Provided text
The study, published in Science Advances, used sediment cores collected from the seafloor of the central Nordic Seas and Yermak Plateau, north of Svalbard. These cores hold tiny chemical fingerprints from algae that lived in the ocean long ago. Some of these algae only grow in open water, while others thrive under seasonal sea ice.

“Our sediment cores show that marine life was active even during the coldest times,” said Jochen Knies, lead author of the study, based at UiT The Arctic University of Norway and co-lead of the Into The Blue — i2B project. “That tells us there must have been light and open water at the surface. You wouldn’t see that if the entire Arctic was locked under a kilometre-thick slab of ice.”

One of the key indicators the team looked for was a molecule called IP25, which is produced by algae that live in seasonal sea ice. Its regular appearance in the sediments shows that sea ice came and went with the seasons, rather than staying frozen solid all year round.

To test their findings, the research team used the AWI Earth System Model to simulate Arctic conditions during two especially cold periods: the Last Glacial Maximum around 21,000 years ago, and a deeper freeze about 140,000 years ago when large ice sheets covered a lot of the Arctic. The models supported what was found in the sediments – even during these extreme glaciations, warm Atlantic water still flowed into the Arctic gateway.

Exercise requirements
Print the stretch from "To test their" through "the Arctic gateway." of the Arctic sediment study text, word for word.

Extracted material
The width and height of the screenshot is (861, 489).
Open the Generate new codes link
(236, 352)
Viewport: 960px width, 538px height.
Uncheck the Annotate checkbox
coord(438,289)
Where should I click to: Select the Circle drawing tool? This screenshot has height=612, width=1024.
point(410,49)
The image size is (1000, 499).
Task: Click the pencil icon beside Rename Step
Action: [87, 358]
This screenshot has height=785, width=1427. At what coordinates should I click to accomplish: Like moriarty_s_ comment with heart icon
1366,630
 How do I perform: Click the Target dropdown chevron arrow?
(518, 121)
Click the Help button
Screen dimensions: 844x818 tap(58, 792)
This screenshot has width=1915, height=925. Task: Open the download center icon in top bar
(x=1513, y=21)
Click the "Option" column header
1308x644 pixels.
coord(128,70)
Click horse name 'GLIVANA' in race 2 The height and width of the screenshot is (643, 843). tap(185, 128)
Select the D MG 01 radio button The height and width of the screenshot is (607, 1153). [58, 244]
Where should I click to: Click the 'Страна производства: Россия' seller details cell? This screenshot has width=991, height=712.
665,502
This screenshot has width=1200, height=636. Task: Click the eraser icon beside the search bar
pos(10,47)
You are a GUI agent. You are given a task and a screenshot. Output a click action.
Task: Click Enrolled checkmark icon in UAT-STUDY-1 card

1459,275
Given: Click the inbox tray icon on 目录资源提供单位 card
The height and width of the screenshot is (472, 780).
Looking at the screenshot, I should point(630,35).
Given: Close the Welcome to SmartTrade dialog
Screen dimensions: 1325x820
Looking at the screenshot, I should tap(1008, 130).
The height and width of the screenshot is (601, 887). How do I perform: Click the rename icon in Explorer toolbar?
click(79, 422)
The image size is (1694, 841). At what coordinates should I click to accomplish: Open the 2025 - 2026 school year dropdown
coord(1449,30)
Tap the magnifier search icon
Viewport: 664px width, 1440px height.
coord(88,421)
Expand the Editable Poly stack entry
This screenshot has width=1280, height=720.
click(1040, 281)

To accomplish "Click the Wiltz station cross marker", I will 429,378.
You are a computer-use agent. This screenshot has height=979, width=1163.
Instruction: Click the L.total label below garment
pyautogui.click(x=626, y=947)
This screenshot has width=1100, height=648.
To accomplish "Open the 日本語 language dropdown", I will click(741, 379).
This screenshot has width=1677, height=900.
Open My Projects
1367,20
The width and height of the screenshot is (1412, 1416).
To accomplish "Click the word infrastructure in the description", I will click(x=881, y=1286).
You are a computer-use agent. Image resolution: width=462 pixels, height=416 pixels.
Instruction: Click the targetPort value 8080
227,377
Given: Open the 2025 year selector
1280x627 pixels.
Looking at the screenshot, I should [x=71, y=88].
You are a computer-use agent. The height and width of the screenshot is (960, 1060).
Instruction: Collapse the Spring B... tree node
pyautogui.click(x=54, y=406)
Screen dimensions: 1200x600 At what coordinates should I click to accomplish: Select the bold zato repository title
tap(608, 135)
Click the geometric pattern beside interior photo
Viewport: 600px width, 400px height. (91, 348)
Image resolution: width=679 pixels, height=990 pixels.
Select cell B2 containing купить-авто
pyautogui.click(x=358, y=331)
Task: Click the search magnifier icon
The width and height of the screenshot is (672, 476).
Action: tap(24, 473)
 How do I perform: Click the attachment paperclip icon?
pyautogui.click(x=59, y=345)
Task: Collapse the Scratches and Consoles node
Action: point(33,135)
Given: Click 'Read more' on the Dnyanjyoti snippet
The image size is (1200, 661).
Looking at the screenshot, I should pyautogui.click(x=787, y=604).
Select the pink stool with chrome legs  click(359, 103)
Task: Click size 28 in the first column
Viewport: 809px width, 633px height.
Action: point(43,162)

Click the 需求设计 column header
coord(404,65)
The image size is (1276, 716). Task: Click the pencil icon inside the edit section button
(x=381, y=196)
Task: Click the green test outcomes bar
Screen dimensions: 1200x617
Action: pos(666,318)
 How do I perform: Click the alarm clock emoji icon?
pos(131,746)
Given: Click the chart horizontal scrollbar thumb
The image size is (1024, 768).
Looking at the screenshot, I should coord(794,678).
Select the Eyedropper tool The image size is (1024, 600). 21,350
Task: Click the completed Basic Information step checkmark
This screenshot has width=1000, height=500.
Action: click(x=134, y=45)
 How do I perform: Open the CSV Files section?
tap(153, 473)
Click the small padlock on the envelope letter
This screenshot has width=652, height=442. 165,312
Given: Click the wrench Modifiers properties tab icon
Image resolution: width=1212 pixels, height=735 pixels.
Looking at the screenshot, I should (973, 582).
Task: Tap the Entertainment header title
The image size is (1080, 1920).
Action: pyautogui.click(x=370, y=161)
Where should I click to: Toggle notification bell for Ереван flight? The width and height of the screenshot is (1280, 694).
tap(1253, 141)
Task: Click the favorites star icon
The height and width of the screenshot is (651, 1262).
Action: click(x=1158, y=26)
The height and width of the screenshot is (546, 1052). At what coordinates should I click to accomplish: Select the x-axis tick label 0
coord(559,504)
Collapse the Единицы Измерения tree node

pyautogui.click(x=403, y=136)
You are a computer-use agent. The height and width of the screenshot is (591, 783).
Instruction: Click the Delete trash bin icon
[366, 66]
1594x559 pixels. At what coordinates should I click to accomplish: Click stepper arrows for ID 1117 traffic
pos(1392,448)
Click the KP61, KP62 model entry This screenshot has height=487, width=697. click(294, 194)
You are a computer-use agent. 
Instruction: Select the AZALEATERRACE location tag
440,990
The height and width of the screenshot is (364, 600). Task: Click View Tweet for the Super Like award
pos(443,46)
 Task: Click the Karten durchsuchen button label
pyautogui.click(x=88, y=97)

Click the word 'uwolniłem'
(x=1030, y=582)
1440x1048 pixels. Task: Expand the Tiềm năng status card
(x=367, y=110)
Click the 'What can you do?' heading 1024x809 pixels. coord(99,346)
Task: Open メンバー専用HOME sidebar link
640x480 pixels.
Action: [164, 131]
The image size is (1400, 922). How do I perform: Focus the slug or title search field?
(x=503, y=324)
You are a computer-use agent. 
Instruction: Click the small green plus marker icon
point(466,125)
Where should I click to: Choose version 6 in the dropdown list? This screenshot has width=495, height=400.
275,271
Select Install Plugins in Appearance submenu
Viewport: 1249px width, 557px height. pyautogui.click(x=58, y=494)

Solution to this problem
To test their findings, the research team used the AWI Earth System Model to simulate Arctic conditions during two especially cold periods: the Last Glacial Maximum around 21,000 years ago, and a deeper freeze about 140,000 years ago when large ice sheets covered a lot of the Arctic. The models supported what was found in the sediments – even during these extreme glaciations, warm Atlantic water still flowed into the Arctic gateway.